The researchers from Darmstadt have distilled a strategy (“typology”) from the investigated XIL methods that can be used to efficiently mitigate the described shortcut behaviour.

The XIL typology centres around man and machine. The machine makes a decision and explains it to the human (here which features are important for a decision, e.g. “1”). The human in turn corrects the machine's decision (here, which features are really important or unimportant from the human's point of view). The machine uses this feedback for future decisions, which makes it more reliable.

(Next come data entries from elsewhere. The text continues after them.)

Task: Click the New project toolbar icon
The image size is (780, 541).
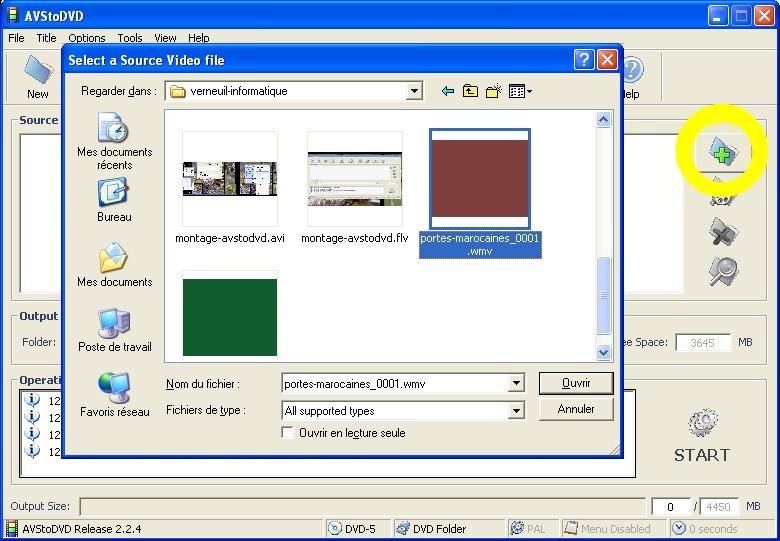Action: click(37, 76)
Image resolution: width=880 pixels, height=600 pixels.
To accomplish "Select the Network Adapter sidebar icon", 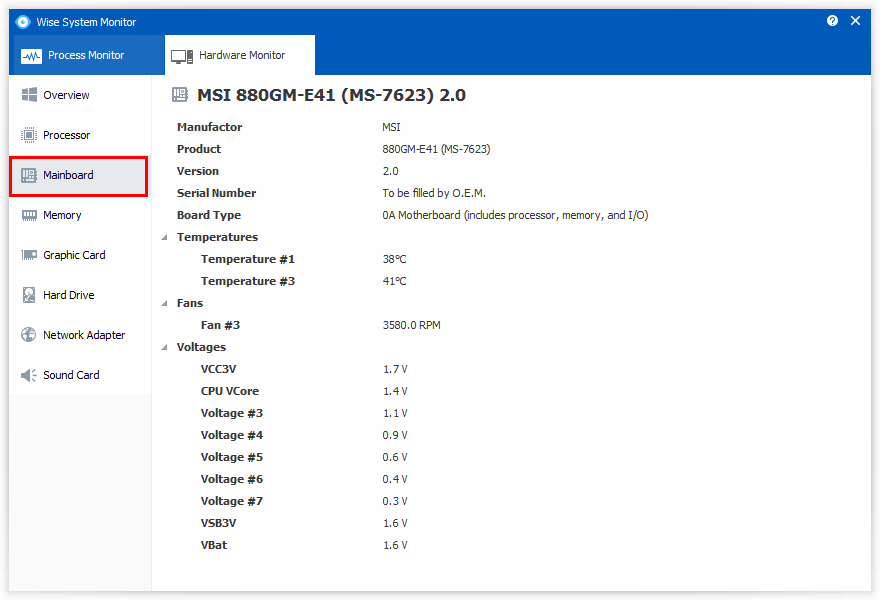I will 28,335.
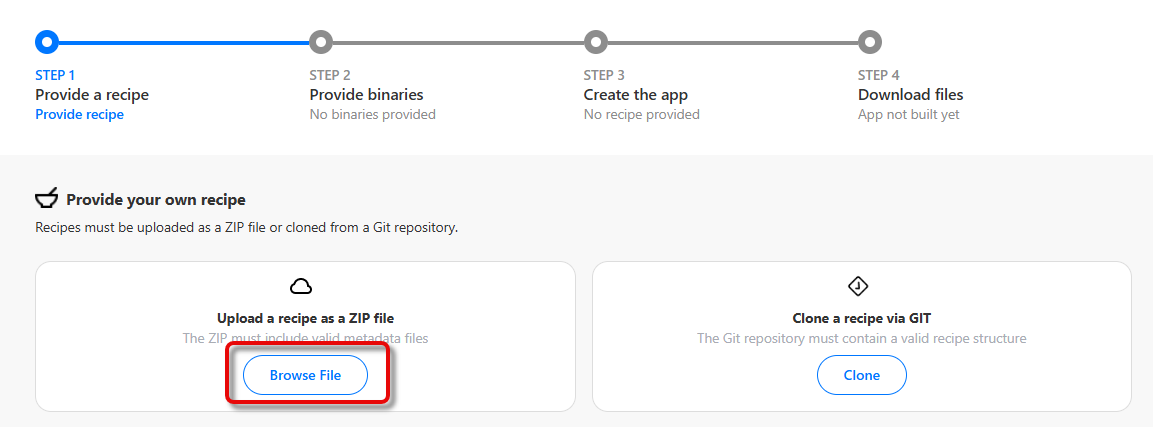Image resolution: width=1153 pixels, height=427 pixels.
Task: Click the Step 1 circle indicator
Action: coord(47,42)
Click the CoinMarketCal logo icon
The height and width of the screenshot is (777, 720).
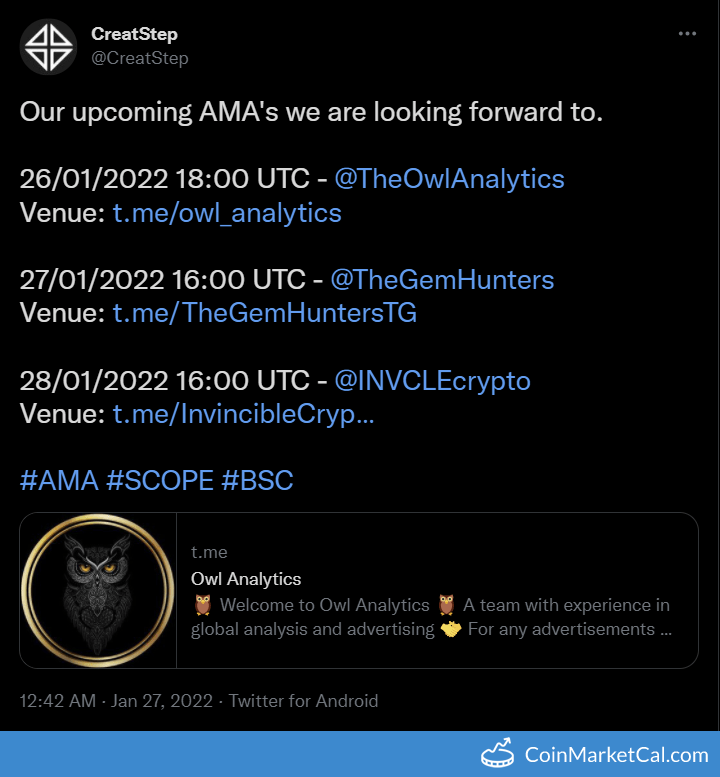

Follow-up project already started

Felix Friedrich and his colleagues are already working on the next project intended to improve the interaction between humans and machines. This time it is about text-to-image generation models, which often have a bias. When instructed to display a “firefighter”, they usually generate images of white men wearing firefighter helmets, which is due to the fact that images of white male firefighters dominate in the training data. The researchers from Darmstadt hope human interaction will help make the training data for such image generators more diverse by filtering, but also by adding more images, e.g. of firefighters with different racial appearances. This will bring Felix Friedrich closer to his goal of “human-guided machine ethics”.

The authors of the publication conduct research at the Technical University of Darmstadt, at the Hessian Center for Artificial Intelligence, and at the German Research Center for Artificial Intelligence (DFKI). The research is part of the cluster project “3AI – The Third Wave of Artificial Intelligence”.

The publication:

Felix Friedrich, Wolfgang Stammer, Patrick Schramowski & Kristian Kersting: A typology for exploring the mitigation of shortcut behaviour. Nature Machine Intelligence (2023).